ÖMER HÜDÂYÎ BABA (1237-1321 H/1821-1905) -1-

(...dünden devam)

Velîler dizisinin bize ulaşan son halkalarından, merhum hocamın hocası Harputlu Ömer Baba Hazretlerinin, hayatlarını sunmak istiyorum. Bu bilgiyi, bizzat o zatın dizinin dibinde yetişmiş olan hocamın kendi el yazısıyla kaleme aldığı “Ömer Hüdâyî” adlı eserden aktaracağım. Hocamın ifadelerinin sadeleştirilmiş biçimi şöyledir:

Hacı Ömer Baba, bin iki yüz otuz yedi (1237/1821) senesi başlarında Harput iline bağlı Hoğu yöresinde bulunan Mürü adlı köy ileri gelenlerinden Kaymaz zâde İbrahim Bey’in temiz belinden bu görünürler dünyasına ayak basmıştır.

Olgunluk yaşına varınca Kur’ân-i Kerîm’i okuyup hatmettikten sonra Peygamberimizden ve salihlerden gelen etkili duâlar ve Delâil-i Şerîf okumaya devam etmişler ve sonunda duydukları mânevî bir zevk ile ülkenin ileri gelen salih zatlarıyla görüşüp sohbetlerinde saçılan mânevî kıvılcımlar ile ünlü Şeyhimizin mutlu kalbindeki sevgi ve İlâhî aşk tutuşmuş, o kadar ileri varmış ki sonunda Şeyh Hazretleri müthiş bir aşk ateşi ile yanmaya başlamıştır. Oluşan ruhsal zevk kendilerini halsiz bırakarak olgunluğa eriştirmiştir.

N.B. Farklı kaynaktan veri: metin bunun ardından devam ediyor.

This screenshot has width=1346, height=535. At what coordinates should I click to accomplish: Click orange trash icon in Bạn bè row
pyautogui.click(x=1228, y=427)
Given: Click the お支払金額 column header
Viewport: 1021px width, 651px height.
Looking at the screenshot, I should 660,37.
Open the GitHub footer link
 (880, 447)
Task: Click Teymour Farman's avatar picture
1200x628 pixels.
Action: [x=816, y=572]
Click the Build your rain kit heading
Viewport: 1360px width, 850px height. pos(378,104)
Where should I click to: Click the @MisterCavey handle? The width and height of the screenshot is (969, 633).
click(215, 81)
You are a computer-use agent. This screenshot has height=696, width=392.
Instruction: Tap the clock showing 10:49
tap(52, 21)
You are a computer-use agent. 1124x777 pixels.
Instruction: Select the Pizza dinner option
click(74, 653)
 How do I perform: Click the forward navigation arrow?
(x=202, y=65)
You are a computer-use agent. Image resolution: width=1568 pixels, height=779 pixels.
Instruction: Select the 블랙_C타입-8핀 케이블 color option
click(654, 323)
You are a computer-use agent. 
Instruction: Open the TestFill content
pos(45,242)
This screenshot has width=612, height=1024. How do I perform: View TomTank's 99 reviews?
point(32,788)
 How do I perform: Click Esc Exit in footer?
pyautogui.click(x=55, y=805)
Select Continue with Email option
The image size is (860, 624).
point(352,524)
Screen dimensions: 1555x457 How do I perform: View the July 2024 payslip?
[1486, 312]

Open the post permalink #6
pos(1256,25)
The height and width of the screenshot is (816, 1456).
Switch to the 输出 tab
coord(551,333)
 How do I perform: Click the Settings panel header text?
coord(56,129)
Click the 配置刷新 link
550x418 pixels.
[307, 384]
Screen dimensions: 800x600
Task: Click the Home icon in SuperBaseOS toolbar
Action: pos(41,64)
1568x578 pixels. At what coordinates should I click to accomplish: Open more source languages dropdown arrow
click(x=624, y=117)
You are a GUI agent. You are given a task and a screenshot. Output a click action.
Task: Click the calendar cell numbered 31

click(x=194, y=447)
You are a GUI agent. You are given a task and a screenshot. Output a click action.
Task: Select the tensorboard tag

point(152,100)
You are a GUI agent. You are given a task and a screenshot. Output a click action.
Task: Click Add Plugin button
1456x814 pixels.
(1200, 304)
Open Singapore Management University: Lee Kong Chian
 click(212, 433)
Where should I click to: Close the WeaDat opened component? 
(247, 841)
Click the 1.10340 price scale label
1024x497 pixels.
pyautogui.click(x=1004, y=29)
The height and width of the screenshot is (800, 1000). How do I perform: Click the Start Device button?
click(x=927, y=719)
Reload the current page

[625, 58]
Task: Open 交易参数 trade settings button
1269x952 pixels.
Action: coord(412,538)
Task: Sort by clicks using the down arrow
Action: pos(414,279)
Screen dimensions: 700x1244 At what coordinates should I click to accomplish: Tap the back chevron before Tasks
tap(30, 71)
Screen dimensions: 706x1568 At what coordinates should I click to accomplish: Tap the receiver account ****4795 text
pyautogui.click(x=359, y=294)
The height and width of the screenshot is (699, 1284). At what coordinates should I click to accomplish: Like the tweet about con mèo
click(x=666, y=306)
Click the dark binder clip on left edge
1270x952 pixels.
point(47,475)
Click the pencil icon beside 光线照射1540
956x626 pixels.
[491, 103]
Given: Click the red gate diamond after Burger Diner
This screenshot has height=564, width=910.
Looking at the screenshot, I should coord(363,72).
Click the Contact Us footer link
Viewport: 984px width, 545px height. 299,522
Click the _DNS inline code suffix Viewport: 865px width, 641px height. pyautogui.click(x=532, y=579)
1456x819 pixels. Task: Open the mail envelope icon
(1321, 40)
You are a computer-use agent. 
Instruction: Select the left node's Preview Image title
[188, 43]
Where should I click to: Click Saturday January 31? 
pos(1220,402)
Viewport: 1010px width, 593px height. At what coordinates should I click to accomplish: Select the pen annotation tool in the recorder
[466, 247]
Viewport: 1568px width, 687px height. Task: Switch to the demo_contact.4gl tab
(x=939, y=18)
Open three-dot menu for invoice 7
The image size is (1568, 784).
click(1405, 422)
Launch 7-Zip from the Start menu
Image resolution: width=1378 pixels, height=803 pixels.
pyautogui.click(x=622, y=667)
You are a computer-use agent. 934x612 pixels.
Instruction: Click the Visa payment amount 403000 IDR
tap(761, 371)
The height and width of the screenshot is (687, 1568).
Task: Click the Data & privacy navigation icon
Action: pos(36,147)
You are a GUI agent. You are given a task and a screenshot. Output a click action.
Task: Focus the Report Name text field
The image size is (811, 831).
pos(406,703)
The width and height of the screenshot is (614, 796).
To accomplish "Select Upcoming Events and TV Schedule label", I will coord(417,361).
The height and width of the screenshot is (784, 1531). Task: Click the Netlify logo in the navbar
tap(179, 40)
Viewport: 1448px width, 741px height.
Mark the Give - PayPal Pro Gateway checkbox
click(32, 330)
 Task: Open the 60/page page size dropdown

Boyu orta, vücudu güçlü, endamı ölçülü, çok yiğit olup ata binmekteki ustalığı ve diğer durumları pek uygun olduğundan bin ikiyüz elli sekiz (1842) tarihlerinde Erzincan Askeri kıt’alarına girerek Kırk Serdarlar teşkilâtı sancaktarlığına seçilmiş ve bir süre bu hizmeti yerine getirmiştir.

Bir gece uykusunda üç mânevî kişi görünerek zâhir hizmetlerinin sona erdiğini, mânevî hizmetlerle görevlendirildiğini, bu mânâ yolunda Tanrısal feyizlere ereceği gibi nice nice Allah âşıklarına kılavuz olup mâna yolunda yürümelerine, böylece feyzinin dünyaya yayılacağına emir ve işaret ederek gözden kaybolmuşlardır.  

Uykudan uyanınca şerefli kalbinde gönül yakan bir ateş bulunduğu ve uykusunda kendisine emreden ve müjde veren mânevî kişilerin hayalleri gözünün önünde canlanmakta ve nasıl hareket edeceğini kestiremediği için derdine bir çare bulamadığından kâmil bir mürşide teslim olup ondan feyiz almaya karar verdi ama böyle kutsal bir zatı nerede bulacağını zihninde tasarlıyorken o sırada olgunluğunun feyzi Anadolu’nun dört tarafını aydınlatan büyük mürşid, büyük üstâd efendimiz ve sahibimiz Erzincanlı Terzi Muhammed Vehbi’nin yüzü şimşek gibi gözlerinin önünde canlanmış ve ansızın ona karşı içtenlikli bir sevgi kalbine düşmüş, bu yüzden fiziksel memurluktan istifa edip (Şeyh Hazretleriyle görüşmek üzere) yola düşmüştür.